I don’t see how you can draw any conclusion other than Whitman bought her lead in the polls. And Brown bought his lead back.
Xecky Gilchrist
Nothing disproves years of global warming research like a cold day in July
Or even a cold day in late October. It snowed here in Salt Lake City this week and sure enough, around came the mass email from one of the bosses including the obligatory “(so much for global warming)” upon mentioning it.
The first global warming denial of winter – it’s like the first robin of spring, only more anti-intellectual.
trollhattan
I simply don’t see how the California governor debacle relates to the C.U. in any fashion. In any case an analysis needs to address the fact that about half Whitman’s cash was spent in the Republican primary, specifically to crush a field that included actual, you know, office holders with governmental experience. It became a competition over “who is conservativestest?”
Michael Carpet
@JPL: Agree with JPL — anyone with an ability to “Reason” knows the difference of knowing where the money comes from, and secret funding of candidates.
Anyone who believes that the Supreme Court (who gave us this mess via Citizen’s United) is, or ever was, apolitical, deserves a derisive horse laugh.
Bubblegum Tate
@YellowDog:
This is 100 percent dead on. Anecdotes are easy to understand, easy to relate to, and they are predictable and affirming: They point out an essentially goodness that the listener then feels he/she shares with the candidate or idea being presented. In this way, they become emotionally held truths, unshakable and unassailable.

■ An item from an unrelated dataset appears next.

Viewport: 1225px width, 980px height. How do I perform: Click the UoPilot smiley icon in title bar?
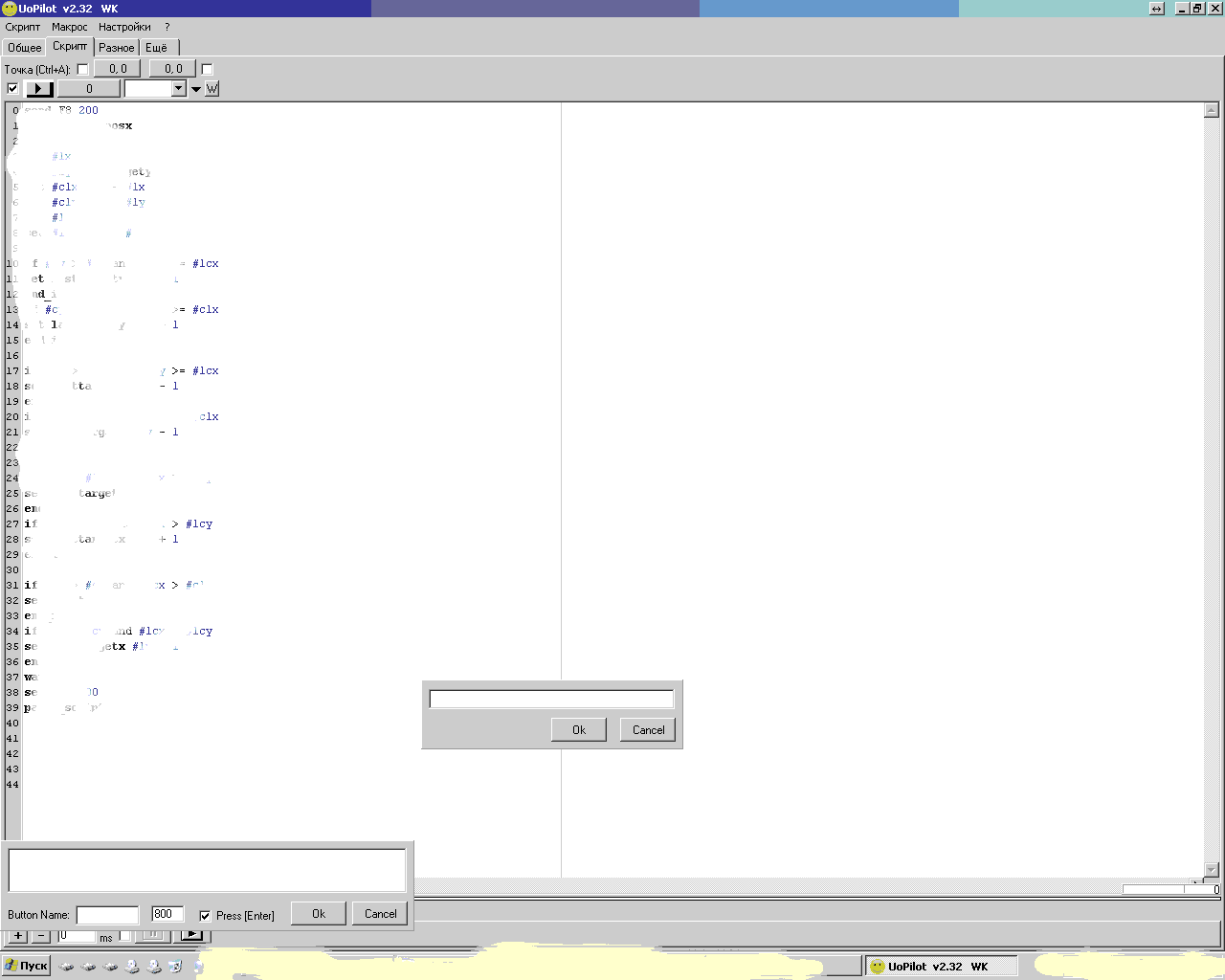click(9, 9)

Facts, meanwhile, a messy, complicated, often unpredictable, and sometimes quite opaque. Rather than confirming your goodness and correctness like anecdotes do, they frequently undercut those notions. That’s why political campaigning based on facts is a poor idea. Better to campaign on anecdotes and call them facts.
Mnemosyne
Any bets on how long it takes for “Recall Brown” petitions to start circulating after the election? I give it three months, tops, since I’m sure the Republicans already have them ready to go.
Ozymandias, King of Ants
@martha: This.
Jerry Brown was governor of California before most of the editors at “Reason” were even born. There’s more political experience in Brown’s fingernail clippings than is in the entire editorial board of that glibertarian piece of trash.
mclaren
On top of which, California has a long history of shunning rich people seeking the governorship. Unlike New York, say, where they love billionaires as mayor and governor.
Schwarzenegger won because of his name recognition, not because of his money. So California is an outlier in that respect. In most other states, money counts for a lot in politics. California is the rare exception.